La délibération SAN-2024-019 du 14 novembre 2024, par laquelle la formation restreinte de la CNIL a prononcé à l’encontre de la société ORANGE SA une amende de 50 millions d’euros assortie d’une injonction sous astreinte de 100 000 euros par jour de retard, constitue une décision fondatrice dans le droit de la prospection commerciale électronique et de la gestion des traceurs.

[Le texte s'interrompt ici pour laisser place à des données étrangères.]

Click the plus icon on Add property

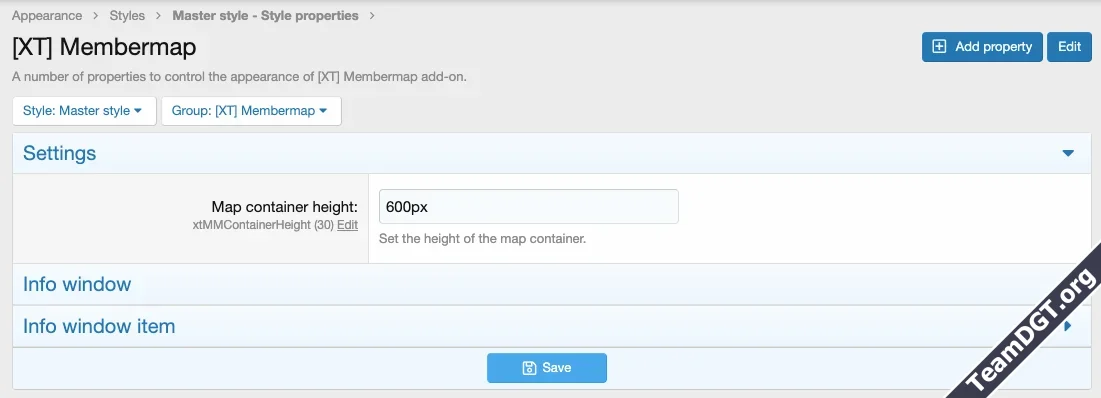939,46
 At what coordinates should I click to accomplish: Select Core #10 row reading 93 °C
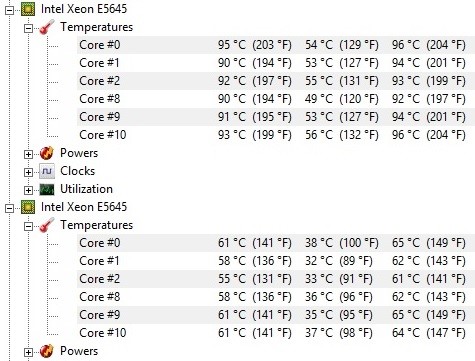276,135
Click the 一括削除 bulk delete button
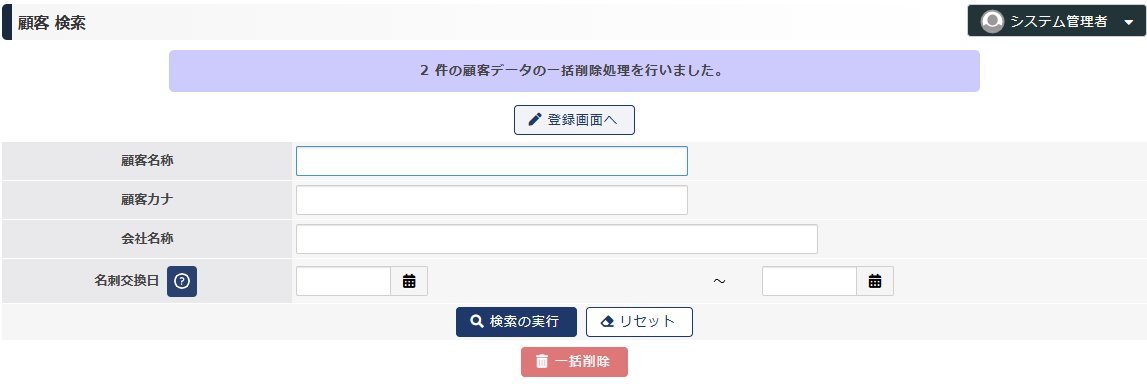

S’appuyant sur l’arrêt StWL de la CJUE du 25 novembre 2021 (C-102/20), la formation restreinte a qualifié de prospection directe soumise à l’obligation de consentement préalable de l’article L. 34-5 du CPCE les annonces publicitaires qu’ORANGE insérait au sein même de la boîte de réception de son service « Mail Orange », entre les courriels de ses utilisateurs, en retenant le critère de la maîtrise technique et commerciale du dispositif par le fournisseur de messagerie — critère qui distingue radicalement ce format de la prospection classique envoyée par un annonceur via l’adresse courriel d’un prospect —, et ce alors même qu’ORANGE avait introduit des modifications visuelles sur ses annonces depuis avril 2023, jugées insuffisantes à exclure la confusion avec un véritable courriel ; au titre d’un second manquement autonome à l’article 82 de la loi Informatique et Libertés, la formation restreinte a établi, comme règle formelle ne souffrant aucune exception, que la lecture de cookies s’opérant postérieurement au retrait du consentement par l’utilisateur — fût-ce sans exploitation effective des données ainsi lues — constitue en soi une violation, y compris lorsqu’elle porte sur des cookies déposés par des partenaires tiers auxquels le responsable de traitement a ouvert son espace numérique ; la détermination du montant de l’amende tient compte de l’atteinte portée à plus de 7,8 millions de personnes, de la position d’ORANGE comme premier opérateur de télécommunications en France, de l’avantage financier retiré de la commercialisation des espaces publicitaires litigieux, et de la cessation volontaire du premier manquement en novembre 2023 à titre atténuant ;

L’injonction, exécutée dans le délai de trois mois imparti ainsi que l’a constaté la délibération SAN-2025-007 du 11 septembre 2025 clôturant la procédure sans astreinte liquidée, a permis à ORANGE de se mettre effectivement en conformité, mais l’affaire a ouvert la voie à la sanction infligée à GOOGLE le 1er septembre 2025 (SAN-2025-004, 325 millions d’euros) pour des pratiques similaires, confirmant qu’ORANGE constitue le précédent jurisprudentiel fondateur d’une ligne doctrinale désormais pleinement assumée par la formation restreinte, qui soumet à l’obligation d’opt-in l’ensemble des formats publicitaires insérés dans les espaces de messagerie privée par leurs fournisseurs, quelle que soit la sophistication technique du dispositif ou la discrétion des mentions d’identification.